You directed the show for the international ceremony of 6 June 2014 in Ouistreham. What made you choose to respond to the call for proposals?
That commemoration was an appointment with the living history of humanity, with many surviving veterans still with us, who lived through those historic days. Getting involved in the ceremony meant showing respect for the historical events, humility towards the women and men of that time who still attend the different tributes and, lastly, striking a political and historical balance for the period, represented by the presence of all the heads of State, kings and queens, of all the nations that deployed their armed forces on the fronts of Normandy, Europe and the world.
This combination of factors made the call for proposals an exciting prospect, since it comprised history, scenography, staging and protocol, with the main goal of passing on the memory of the events to the younger generation.
These were the arguments that made us accept without difficulty the five-month proposal process, as lengthy as the planning of the commemoration itself.
How did you approach the scenography of an event on such a scale?
A huge number of parameters have to be taken into account. You have to proceed with restraint, analyse as necessary, endlessly check the historical accuracy of the message, force yourself to refine what is ostentatious or superfluous, to come up with a well-balanced written scenario that becomes the narrative thread. We set up a creative team, comprising a documentary director, a TV director, a set designer, a choreographer, a sound engineer, costume designers and a pyrotechnics designer, who were in charge of overseeing the staging of the event.
We kept in mind throughout that this had to be a “global” tribute, because it had to speak to a billion viewers, not just the 20 000 spectators and veterans attending in person. We had to find a universal language, so choreography and music became our chosen forms of expression for the scenario sequences.
Imbued with sensibility and emotion, music and dance allow events to be evoked without resorting to historical re-enactment, an exercise that would have undermined their credibility before spectators who had witnessed and participated in those same historical events. As an additional language element, we incorporated the TV production into the process, so that production and staging were a seamless whole.

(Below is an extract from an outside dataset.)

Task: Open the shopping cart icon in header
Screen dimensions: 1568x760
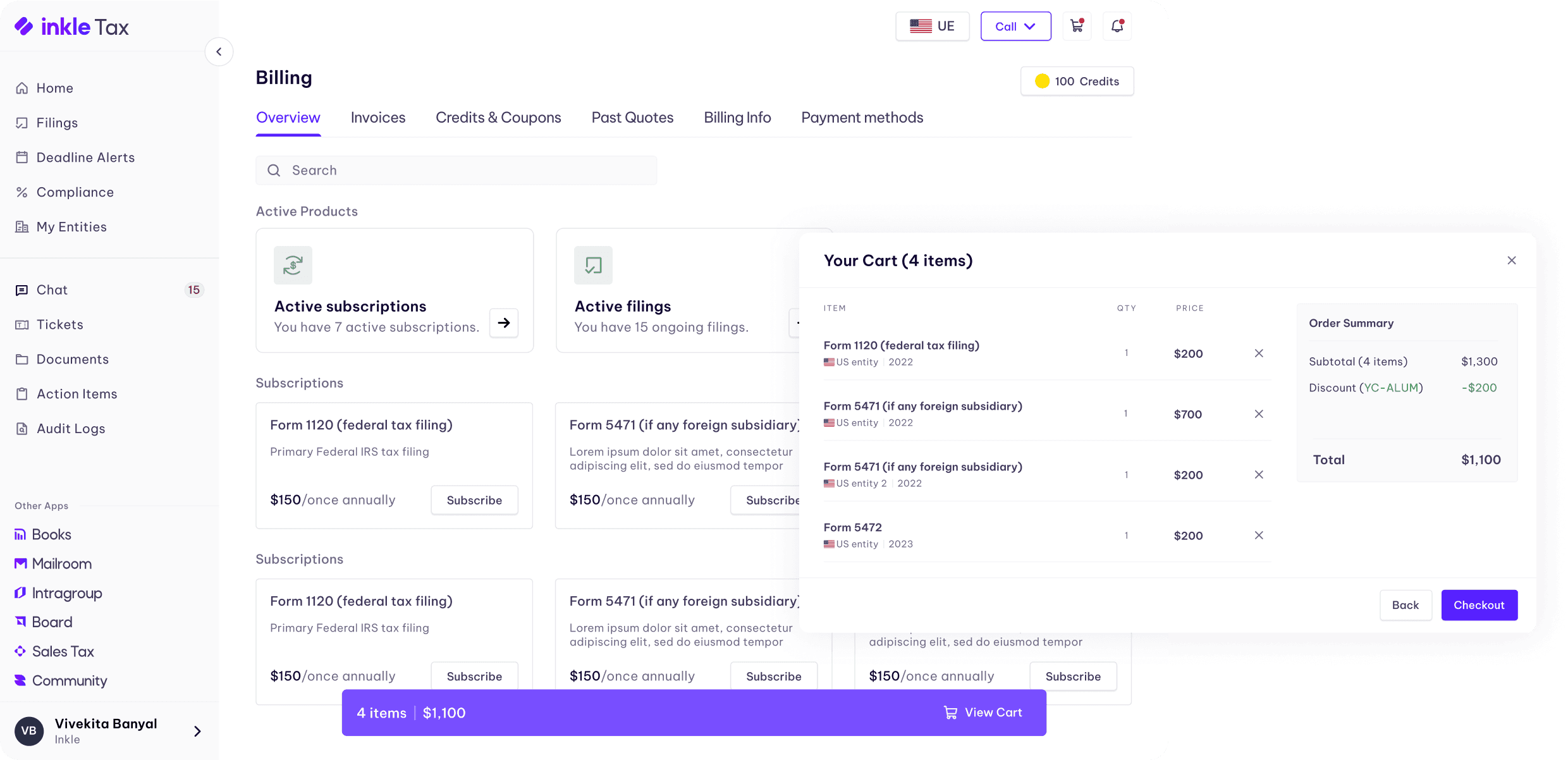Action: click(1077, 26)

The history would be presented by means of big screens in the form of Atlantic Wall bunkers, displaying archive film footage in a perfect chronology, so that the ceremony did not stray from the tribute it was supposed to be paying. From another point of view, the sublime vastness of Ouistreham beach, a line joining earth and sky, was totally turned towards the world. It was the site that made the rules and inspired the décor. By laying out a map of Europe on the ground, we could no longer stray from the overarching image of the combined forces required to rid ourselves of our oppressors.
International ceremony marking the 70th anniversary of the Normandy
Previously, commemorative ceremonies followed a set ceremonial order. Why does there now seem to be a tendency towards “spectacularisation”? What meaning does this staging give to the commemorations?
I remain reserved on this question. Some commemorations have rituals that must be respected, in which it is not necessary to add artistic elements; it is all about striking the right balance (ceremonies in honour of service personnel killed in operations, for example). Commemorations that have recourse to staged settings often do so for key episodes of history. It is a modern, open book, which uses new technologies (video, giant projections, etc.) or stagings to tell various chapters or the stories of personalities.
It is another form of expression to encourage young people to stay in touch with the historical and republican rituals that bind a nation together. Through visual and media appeal, it can be hoped to prolong the duty to remember.